■ **Set task**
Write out all of the records again, changing "dropdown" to "menu" and keeping everything else the same. Leave the pictures out.

Rows of pointing data:
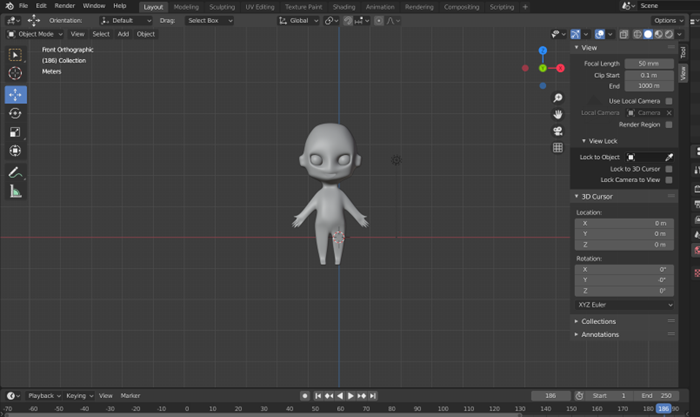
Task: Click the play animation button
Action: click(x=350, y=396)
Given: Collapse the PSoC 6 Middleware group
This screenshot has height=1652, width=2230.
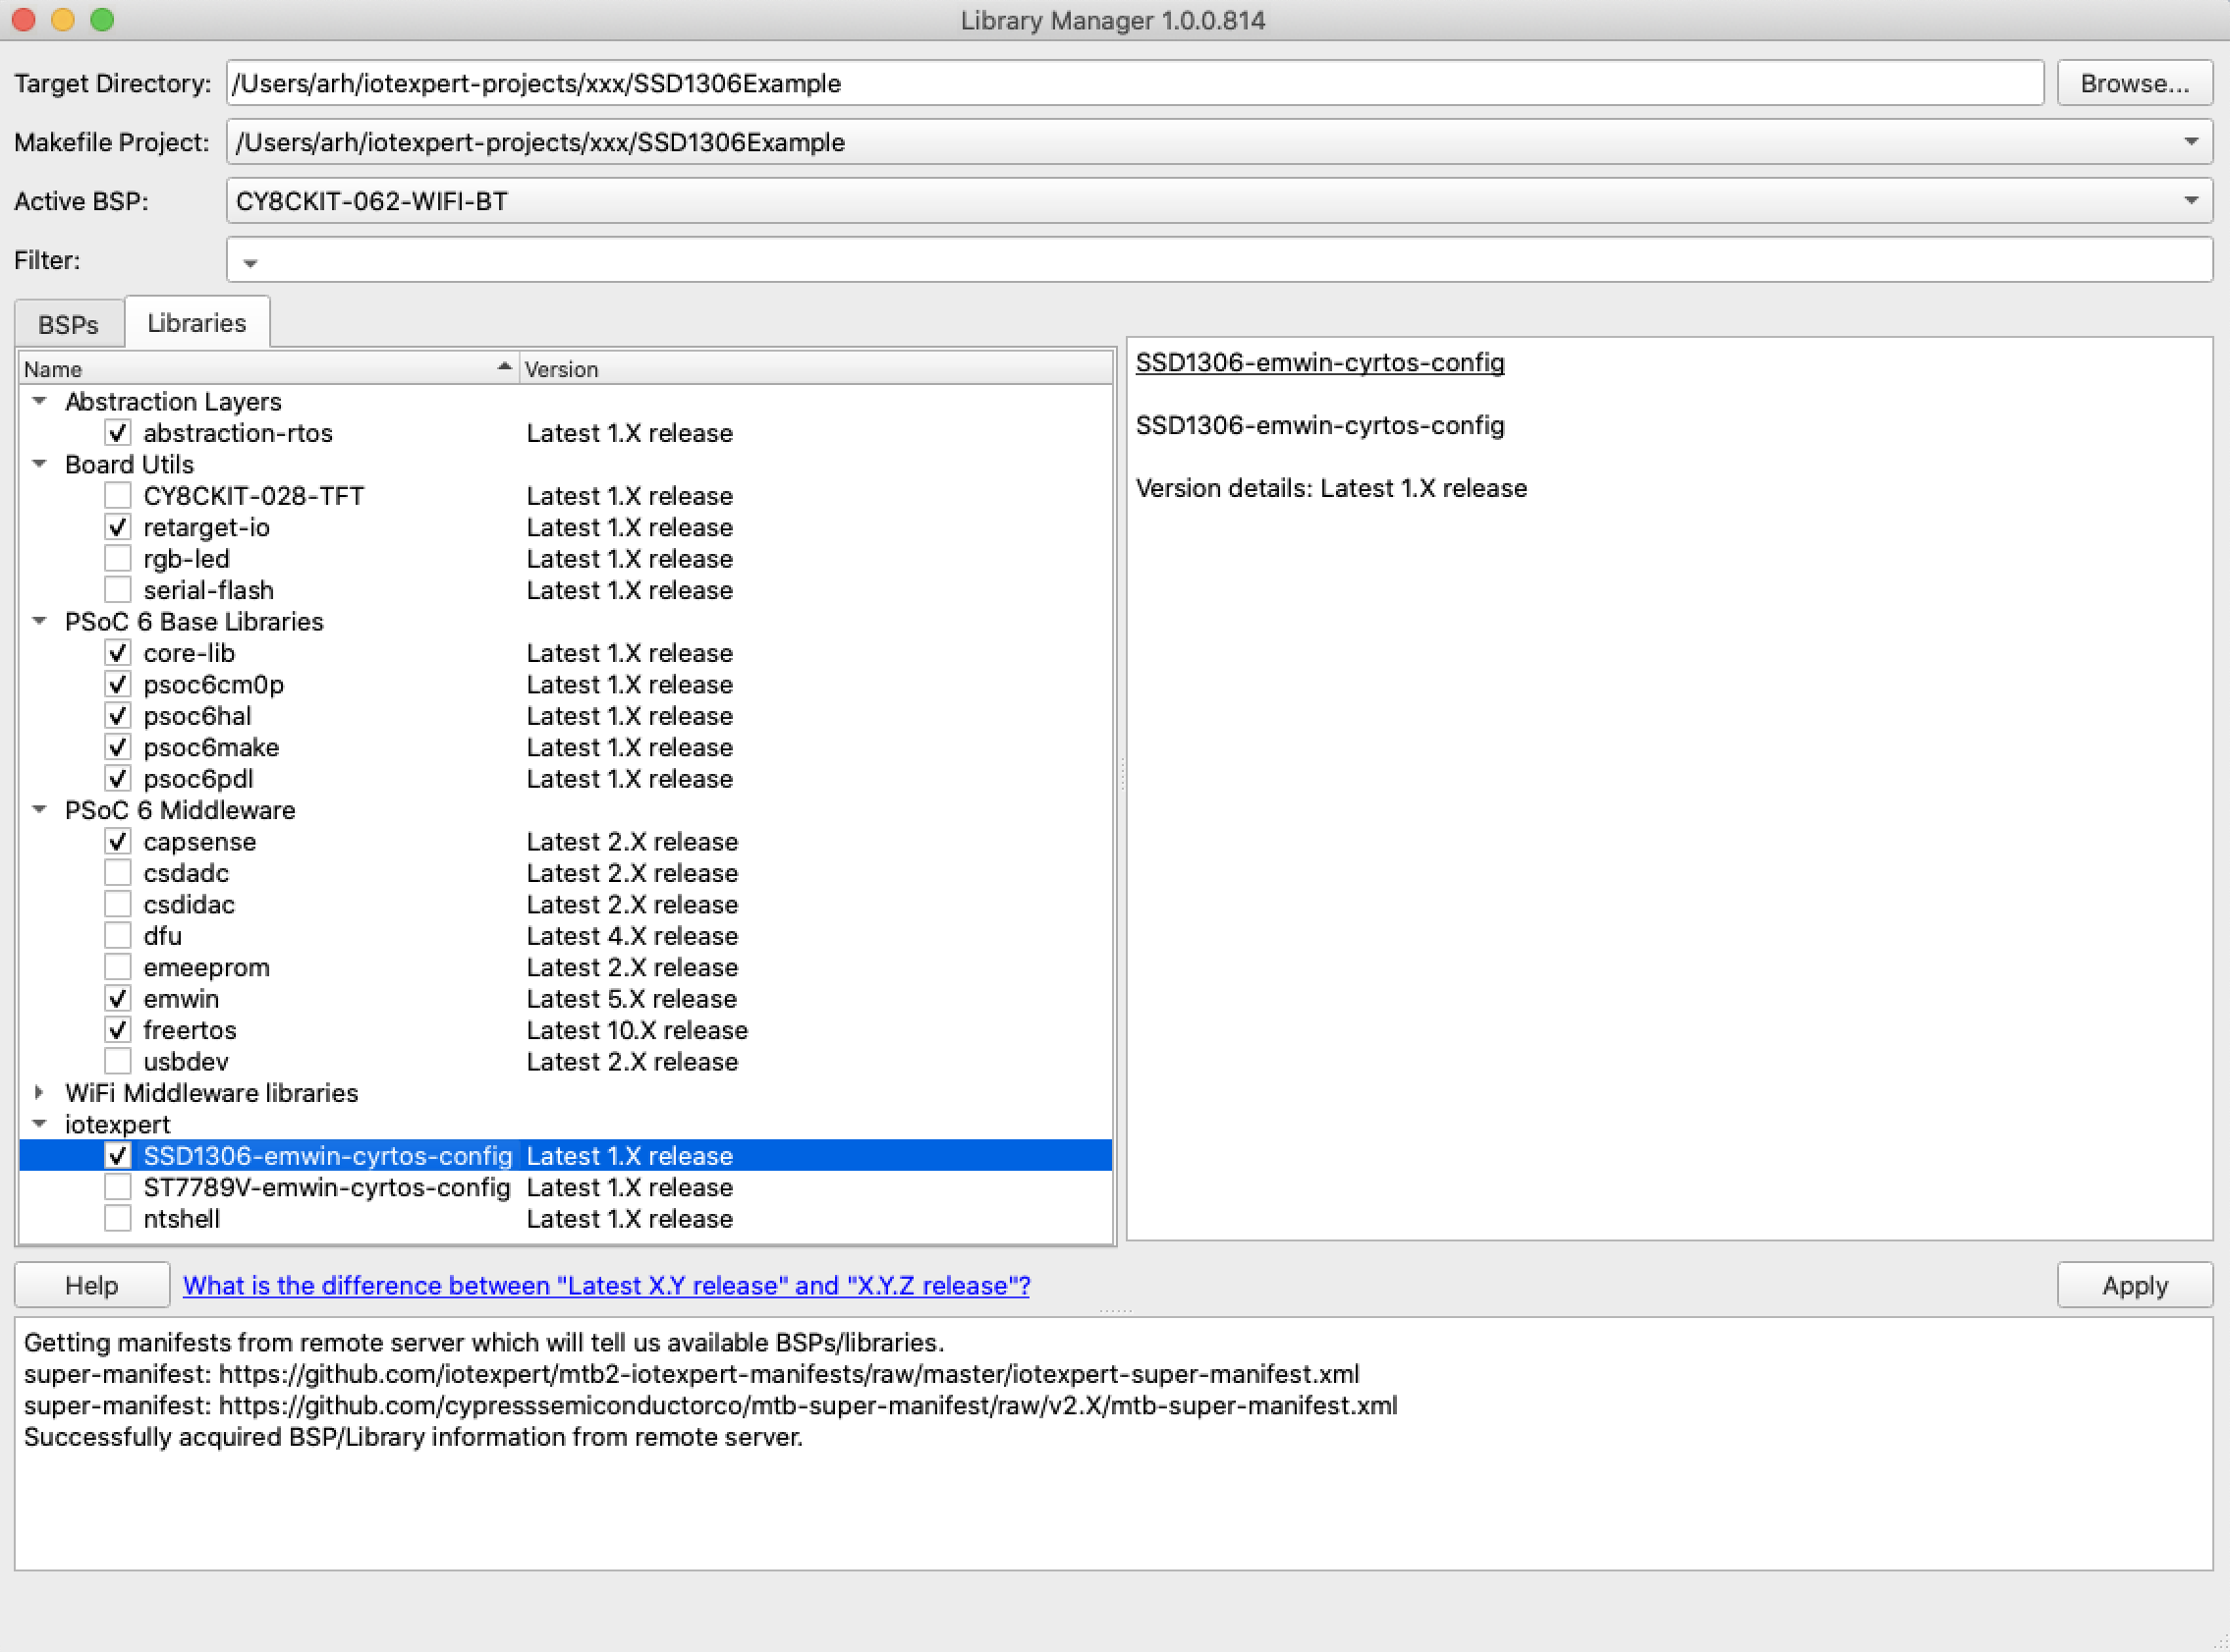Looking at the screenshot, I should click(x=39, y=809).
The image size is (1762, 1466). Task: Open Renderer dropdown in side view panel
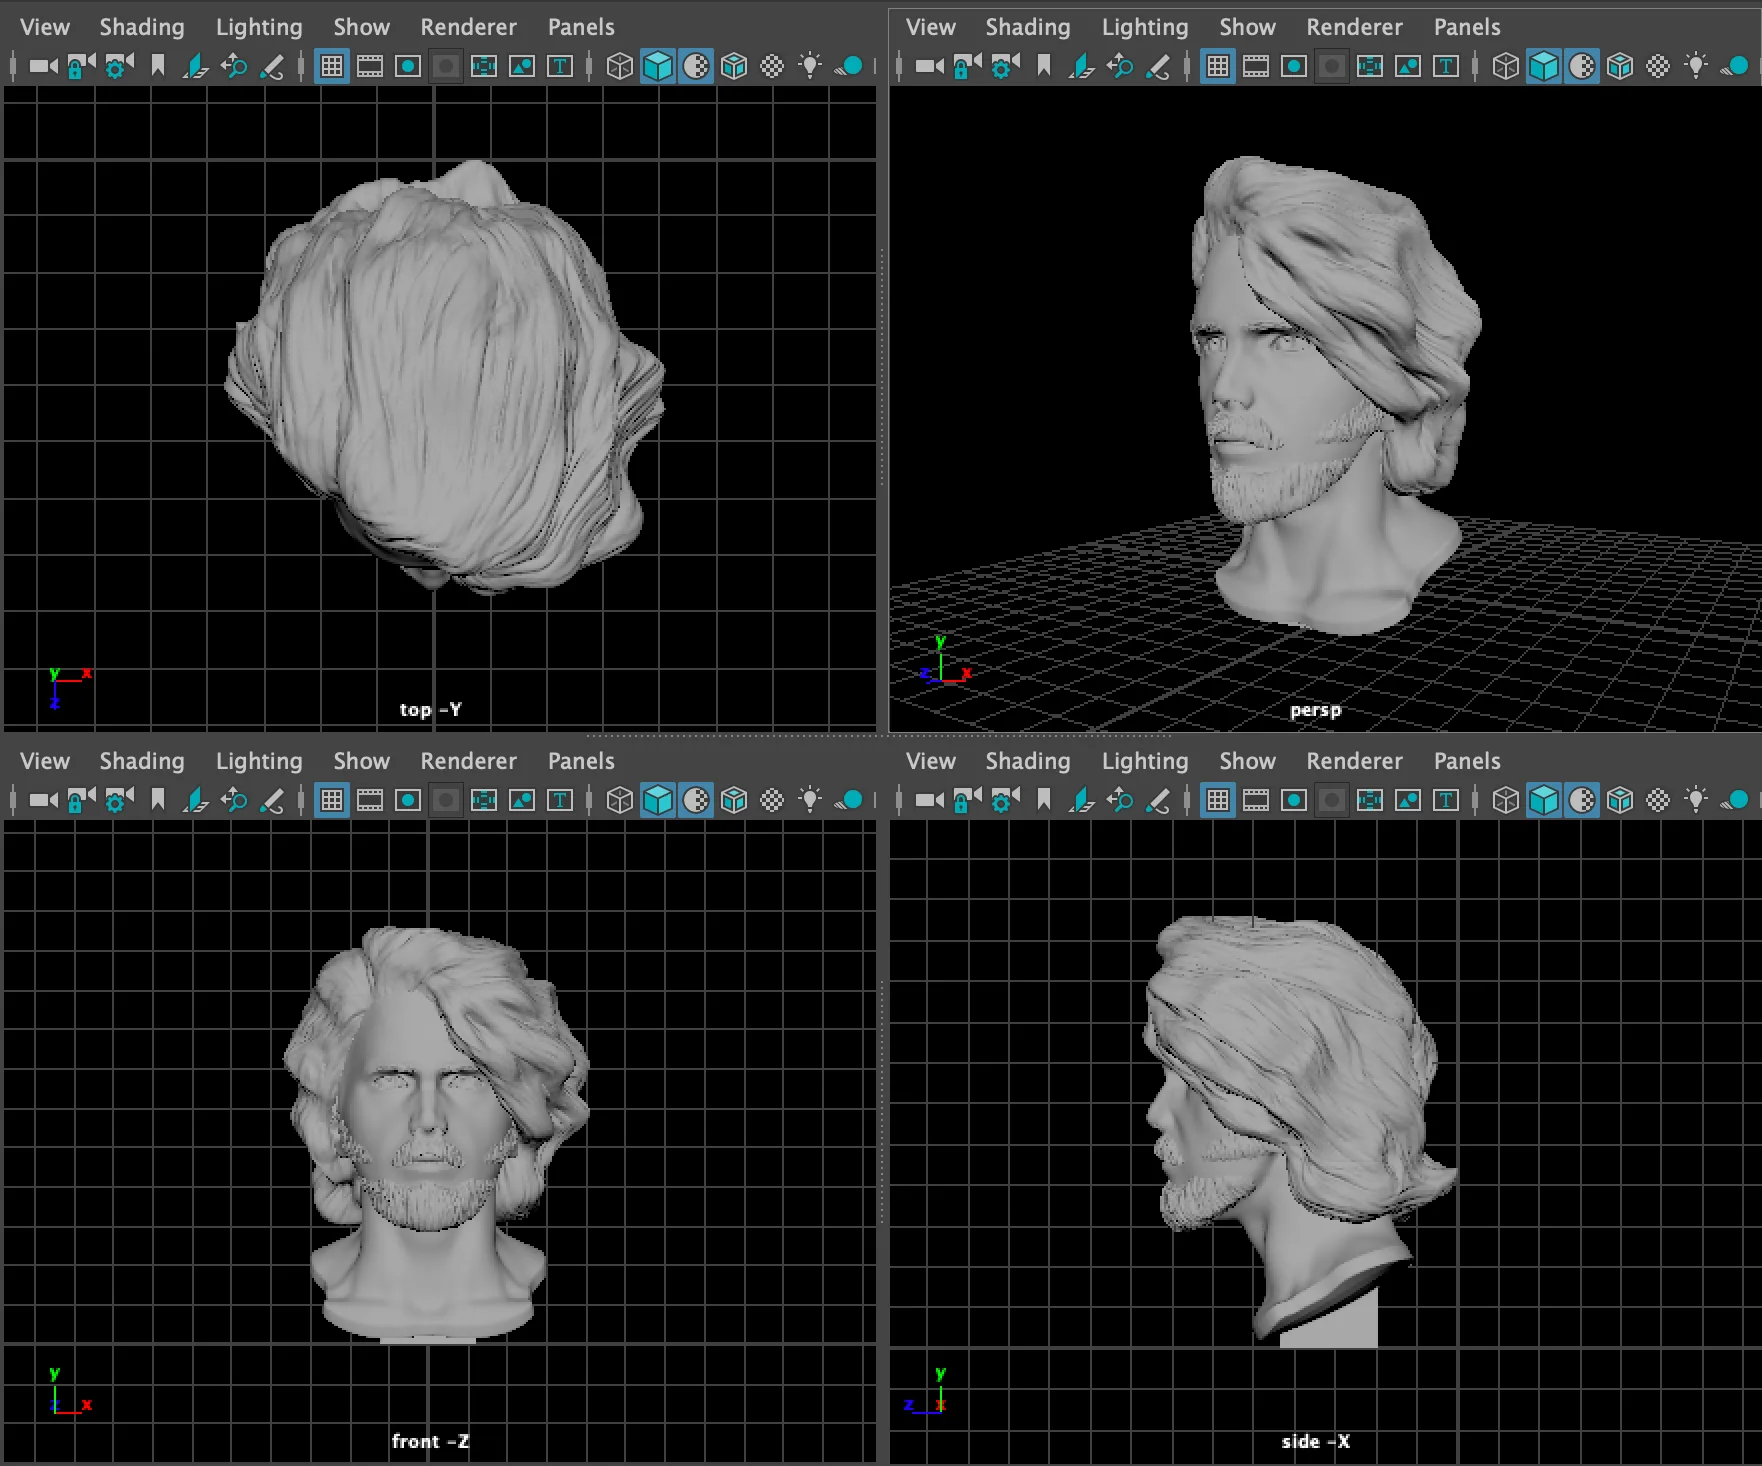click(x=1354, y=761)
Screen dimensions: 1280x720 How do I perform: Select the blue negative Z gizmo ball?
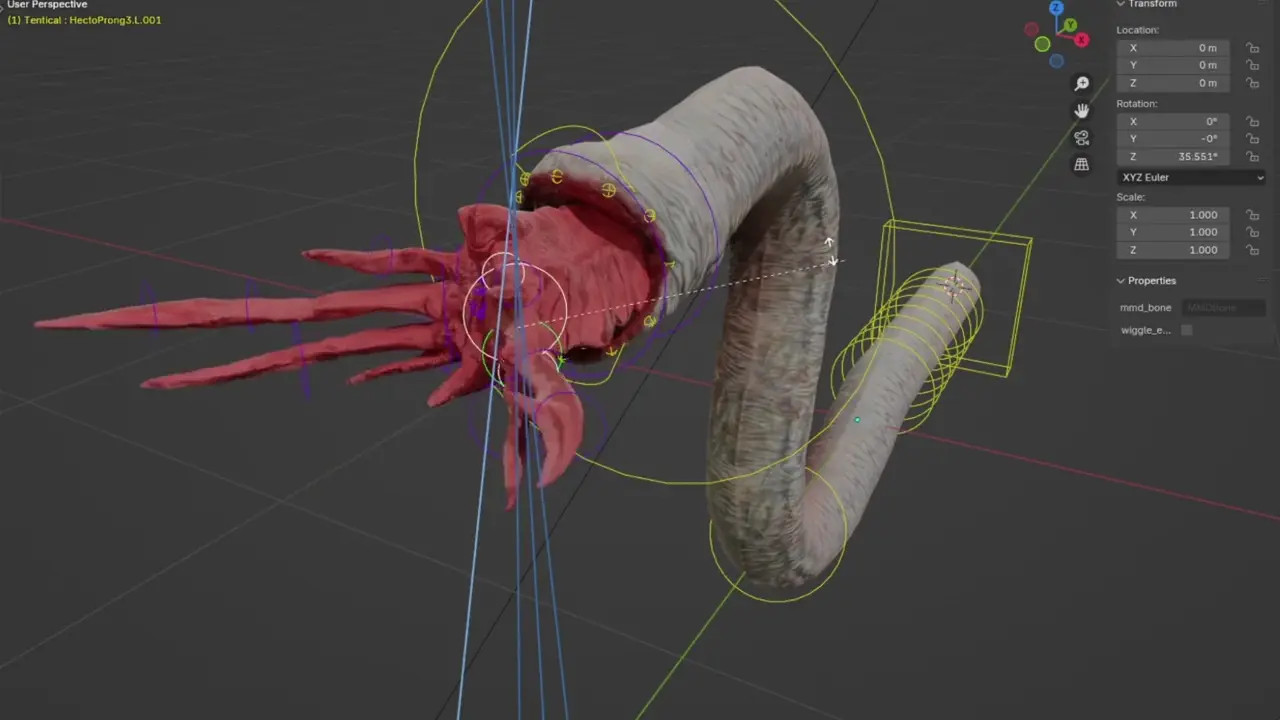click(x=1056, y=61)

■ **Task answer**
Task: Click the play animation button
Action: click(x=350, y=396)
Given: Collapse the PSoC 6 Middleware group
This screenshot has height=1652, width=2230.
Looking at the screenshot, I should click(x=39, y=809).
The image size is (1762, 1466). Task: Open Renderer menu in side view panel
click(x=1354, y=761)
Screen dimensions: 1280x720 How do I perform: Select the blue negative Z gizmo ball?
click(x=1056, y=61)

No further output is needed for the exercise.